BMR = (13.397 × weight in kg) + (4.799 × height in cm) - (5.677 × age) + 88.362

Revised Harris-Benedict for females:

BMR = (9.247 × weight in kg) + (3.098 × height in cm) - (4.330 × age) + 447.593

The Katch-McArdle Equation

The Katch-McArdle Equation calculates BMR from lean body mass rather than total body weight.
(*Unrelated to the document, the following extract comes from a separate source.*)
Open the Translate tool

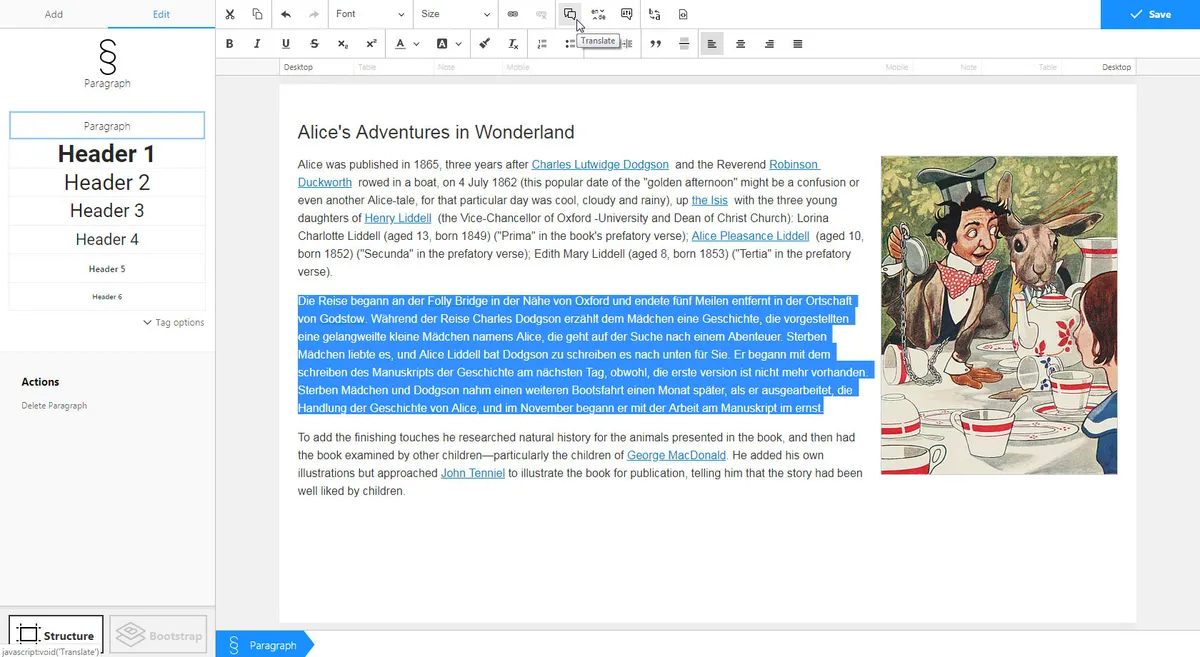[570, 13]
It is the most accurate formula for athletes, resistance-trained individuals, and anyone with a measured body fat percentage that differs significantly from population averages.

For both sexes:

BMR = 370 + (21.6 × lean body mass in kg)

Lean body mass = total body weight × (1 - body fat percentage as a decimal)

Example (80 kg person with 18% body fat):

Lean body mass = 80 × 0.82 = 65.6 kg BMR = 370 + (21.6 × 65.6) = 370 + 1,417 = 1,787 calories

TDEE at moderately active = 1,787 × 1.55 = 2,769.9 calories

How Formula Choice Affects TDEE Estimates?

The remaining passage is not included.